The Senator and I share the first three American generations, both descended from Jabez3 and Renew (Carpenter) Round, making us seventh cousins twice removed. Renew is the source of my Mayflower descent from John, Elinor, and Francis Billington, so Senator Rounds is also a descendant of Plymouth Colony’s first English man executed for murder! How the name Renew was continued in this family is also interesting, which I’ll continue in another post. While my closer Round kinship is through my mother, my father also descends from John Round, which I think makes me well-rounded!
As all of John Round’s male-line descendants in the seventeenth and eighteenth century have the surname Round, you might wonder why the Senator, the other two Mikes I know, and the genealogist Peter Rounds all have the surname Rounds today. For this I will refer the following paragraph in the introduction of the 1983 Round genealogy:
A special word should be devoted to the final “s” which is commonly added to the Round name. The compiler has found a number of instances where descendants have debated which form is “right”: with the “s” or without the “s.” The compiler feels this is often a debate not worth waging, since it has no simple solution. From the very earliest appearance in America of John1 Round in 1689, the name bore no final “s.” This was the case all the way through the 1700’s, with only an occasional instance when the “s” was added. Then, in the early 1800’s, it started showing up more and more often, sooner in some areas than in others. However, in most cases, there was virtually no pattern. It has become obvious to the compiler, having pored over hundreds of old, original documents, that the addition of an “s” came about largely by default. It was imposed upon them. Again and again it has been found that clerks, muster masters, census enumerators, attorneys and others were the ones who first wrote it with an “s.” The person himself, if he could wrote, signed without the “s.” But as they moved into the 1800’s, the “s” was imposed upon them more and more. So the Round family members themselves, one by one, started using it. Some lines of the family held out longer than others, but most eventually yielded. Finally, arriving in the contemporary age, it seemed that all branches of the family were unanimous in using the final “s.” However, the consultation of 1982 telephone directories from around the country proved there are still some geographical areas and some lines of the family where the absence of the final “s” is carefully followed. Though all ancient instances left the “s” off, most modern-day descendants use it. There is no “right” or “wrong” way.

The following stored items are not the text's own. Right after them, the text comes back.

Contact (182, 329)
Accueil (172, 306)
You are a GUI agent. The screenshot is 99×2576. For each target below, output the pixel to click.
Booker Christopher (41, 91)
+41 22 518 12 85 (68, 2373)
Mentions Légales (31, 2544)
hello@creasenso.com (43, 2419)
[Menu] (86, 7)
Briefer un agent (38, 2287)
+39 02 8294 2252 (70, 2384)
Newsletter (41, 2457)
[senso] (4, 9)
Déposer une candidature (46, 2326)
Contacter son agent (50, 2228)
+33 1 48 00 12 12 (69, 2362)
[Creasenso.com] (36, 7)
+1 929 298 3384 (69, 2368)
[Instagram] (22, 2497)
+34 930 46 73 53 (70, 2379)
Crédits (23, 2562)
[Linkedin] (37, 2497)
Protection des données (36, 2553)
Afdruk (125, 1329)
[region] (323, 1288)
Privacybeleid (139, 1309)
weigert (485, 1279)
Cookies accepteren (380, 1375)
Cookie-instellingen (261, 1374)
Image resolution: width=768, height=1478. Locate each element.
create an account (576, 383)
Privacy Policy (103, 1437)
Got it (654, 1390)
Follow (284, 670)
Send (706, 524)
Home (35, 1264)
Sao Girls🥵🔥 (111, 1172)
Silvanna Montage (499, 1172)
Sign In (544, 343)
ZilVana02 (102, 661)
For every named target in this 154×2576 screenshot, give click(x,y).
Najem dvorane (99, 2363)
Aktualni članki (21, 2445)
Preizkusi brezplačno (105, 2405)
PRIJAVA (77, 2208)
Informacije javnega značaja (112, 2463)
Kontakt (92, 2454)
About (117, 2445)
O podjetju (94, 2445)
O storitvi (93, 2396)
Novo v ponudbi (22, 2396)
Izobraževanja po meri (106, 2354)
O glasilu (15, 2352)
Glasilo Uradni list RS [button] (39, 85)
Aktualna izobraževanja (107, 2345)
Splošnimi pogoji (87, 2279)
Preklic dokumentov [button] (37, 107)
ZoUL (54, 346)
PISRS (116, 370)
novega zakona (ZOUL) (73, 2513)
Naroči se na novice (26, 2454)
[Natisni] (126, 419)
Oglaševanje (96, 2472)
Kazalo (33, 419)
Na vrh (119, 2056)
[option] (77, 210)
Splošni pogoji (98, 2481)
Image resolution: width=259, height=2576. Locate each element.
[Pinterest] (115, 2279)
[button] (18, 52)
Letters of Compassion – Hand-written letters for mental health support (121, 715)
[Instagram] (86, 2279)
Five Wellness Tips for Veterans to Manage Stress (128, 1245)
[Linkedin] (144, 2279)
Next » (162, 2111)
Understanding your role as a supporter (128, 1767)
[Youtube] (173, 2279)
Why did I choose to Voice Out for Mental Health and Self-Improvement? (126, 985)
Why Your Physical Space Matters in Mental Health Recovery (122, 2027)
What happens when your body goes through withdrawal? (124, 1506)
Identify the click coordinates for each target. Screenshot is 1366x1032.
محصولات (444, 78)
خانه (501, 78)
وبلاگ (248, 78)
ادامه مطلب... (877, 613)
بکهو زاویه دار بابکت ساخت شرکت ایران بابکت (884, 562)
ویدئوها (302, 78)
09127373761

The change in the Senator’s line appears in generation six. Sylvester, Jr. was born in Rehoboth in 1788 without the s. His marriage at Rehoboth in 1811 is likewise without the s, although the marriage intention at Dighton, Massachusetts has it. The s is inscribed on his gravestone in 1849, and the plural spelling is used by all later generations.
The imposition of the “s” is something that I have a great deal of sympathy for regarding my own surname. Many branches of the Child family likewise have had the “s” added over the years and I even get Christmas cards today from some of my relatives writing my surname as Childs! I have sort of gotten used to it (apart from when I miss an email!), although I remember frequently as a child my father always spelling our surname to others to ensure they would not get it wrong, often to no avail! All four years in high school, my report card always came addressed to me as “Christopher C. Child,” and my parents listed as “Mr. and Mrs. William C. Childs”!
Sources for chart: Rounds, John Round Family, 11-16, 19-27, 52-57, 131-38, 218-94; 1841 Livingston Co., Michigan Marriage Record of Jabez C. Rounds and Mahitta Walker; 1870 Census, Marion, Clayton, Iowa, Jabez C. Rounds household; 1896 Iowa Birth Certificate of Marion Mather Rounds; 1914 South Dakota Marriage Record of Marion Mather Rounds and Mary Josephine Engabus; World War II Draft Card of Donald Dean Rounds; 2018 Obituary of Don Rounds; GSMD Application of Christopher Challender Child, no. 82877 (shown here beginning with maternal grandparents); “Seeing double” (with a special thank you for the comment by Kay Schmidt, correcting my descent from Obadiah and Katherine [Hyde] Holmes).
 For a discussion on the fictional John Round of Yarmouth, Mass., erroneously stated in earlier works as the father of John Round of Swansea and Rehoboth, see Robert S. Wakefield, “Round Family – Fact or Fiction,” The American Genealogist 54 : 37-38.